Saved entries:
+ + + +

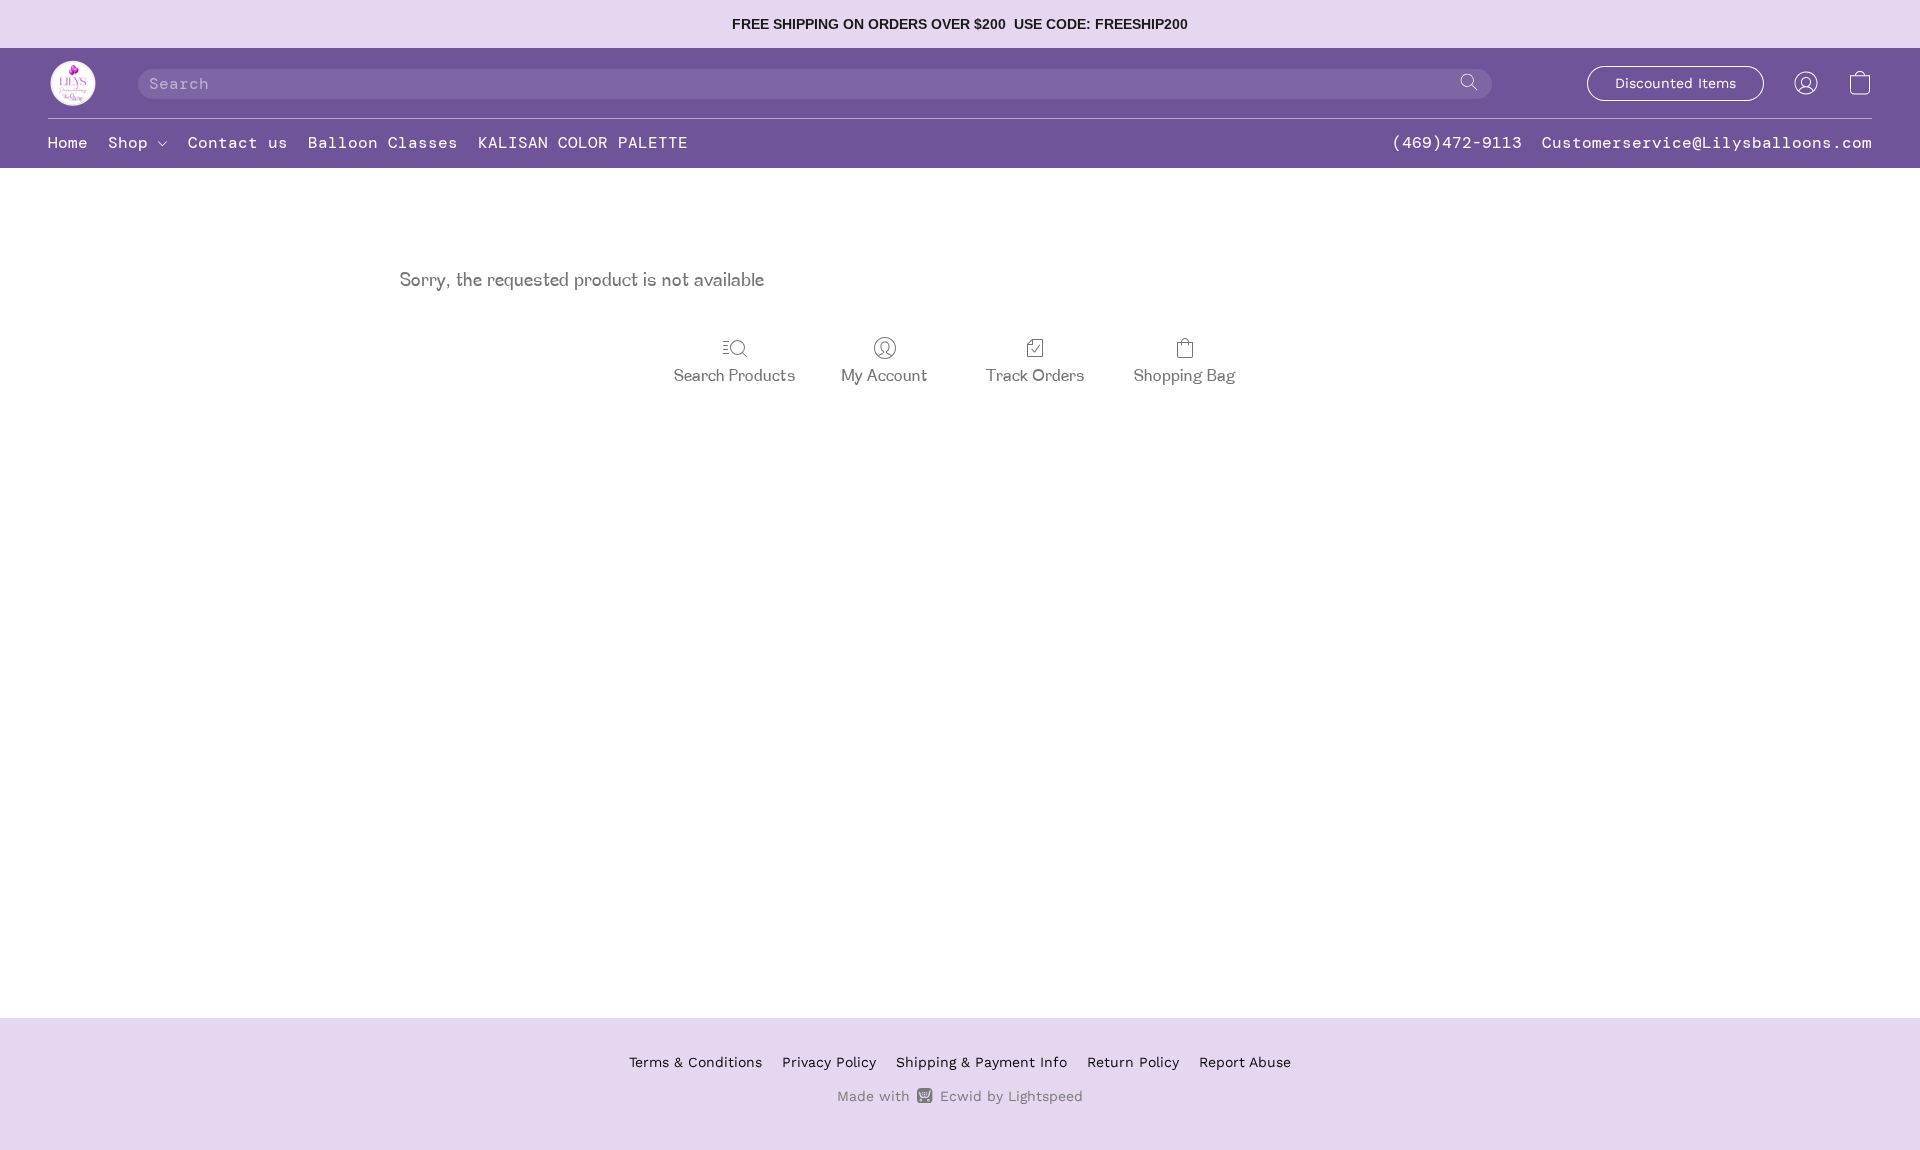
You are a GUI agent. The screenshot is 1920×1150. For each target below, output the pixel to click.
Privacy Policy (829, 1062)
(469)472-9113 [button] (1457, 142)
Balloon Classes (383, 142)
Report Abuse (1245, 1062)
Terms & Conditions (695, 1062)
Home (68, 142)
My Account (885, 377)
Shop (133, 142)
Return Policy (1133, 1062)
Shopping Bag (1185, 377)
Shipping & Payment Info (981, 1062)
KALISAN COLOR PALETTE (583, 142)
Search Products (735, 377)
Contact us (238, 142)
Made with (959, 1096)
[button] (73, 83)
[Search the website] (1469, 82)
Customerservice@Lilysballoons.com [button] (1707, 142)
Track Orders (1035, 377)
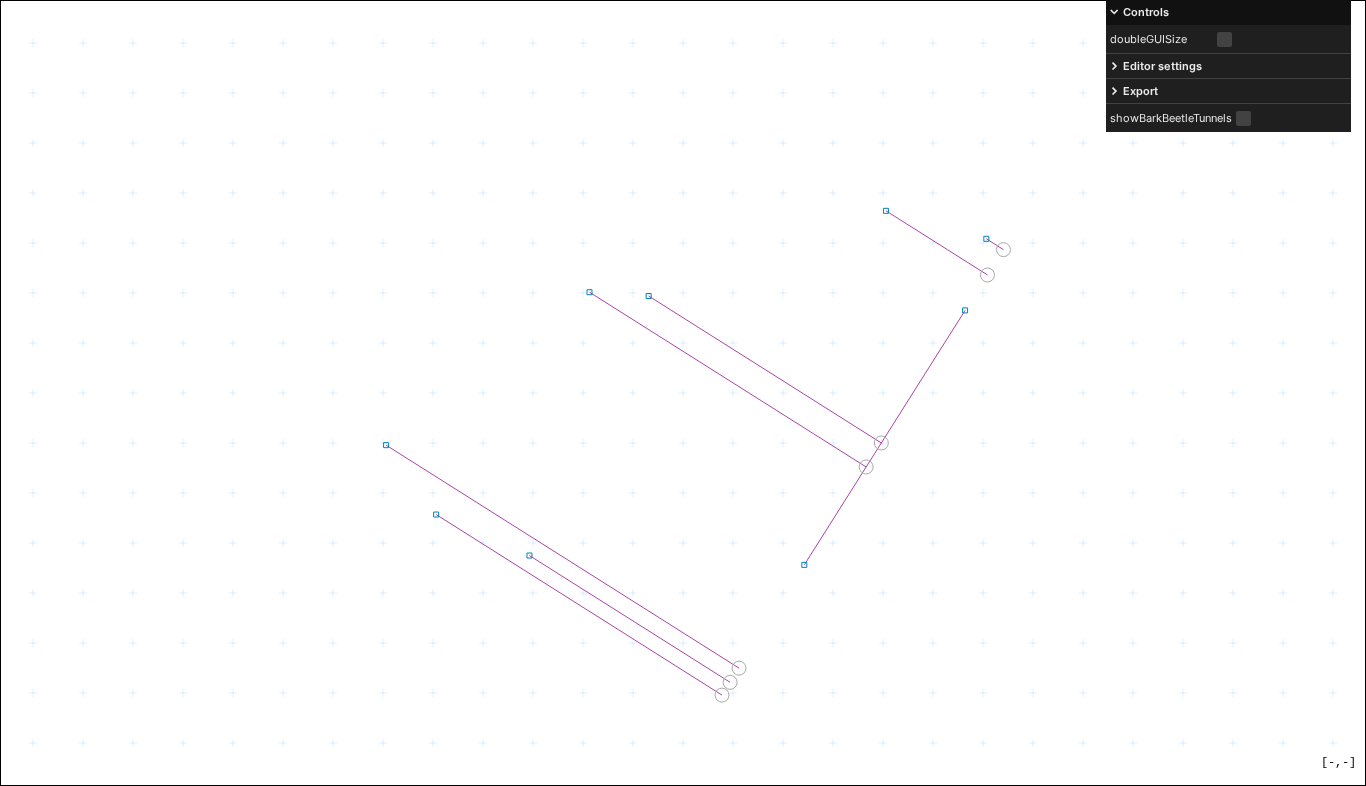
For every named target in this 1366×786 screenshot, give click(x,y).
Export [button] (1140, 91)
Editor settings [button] (1162, 66)
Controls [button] (1146, 12)
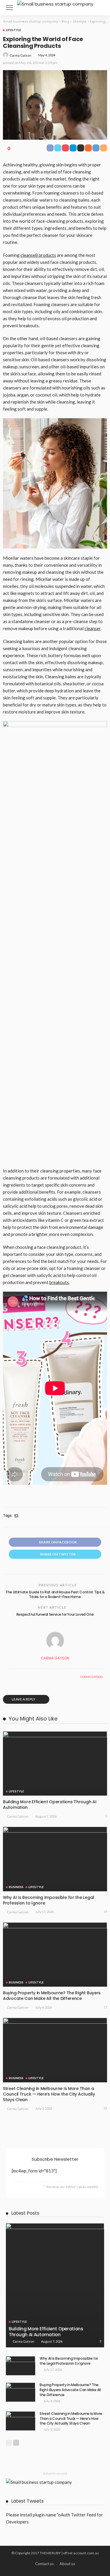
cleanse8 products (38, 255)
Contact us (44, 2563)
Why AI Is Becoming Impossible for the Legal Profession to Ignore (48, 1900)
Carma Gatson (20, 55)
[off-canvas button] (9, 7)
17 (105, 2007)
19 (105, 1912)
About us (67, 2563)
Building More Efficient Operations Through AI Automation (49, 1804)
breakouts (59, 1282)
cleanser (92, 628)
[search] (99, 7)
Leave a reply (24, 1699)
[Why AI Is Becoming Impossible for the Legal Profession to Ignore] (55, 1859)
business (16, 1886)
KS (16, 1515)
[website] (8, 1676)
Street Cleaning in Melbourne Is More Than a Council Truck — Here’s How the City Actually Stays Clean (49, 2094)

+ + + +

Please repeat, exactly as written, the lines in the records above, starting with the one that has "Made with (959, 1096)" and going on through the one that has "Export [button] (1140, 91)". Pictures are to be left out.

Response below:
Made with (959, 1096)
[button] (73, 83)
[Search the website] (1469, 82)
Customerservice@Lilysballoons.com [button] (1707, 142)
Track Orders (1035, 377)
For every named target in this 1366×786 screenshot, give click(x,y).
Export [button] (1140, 91)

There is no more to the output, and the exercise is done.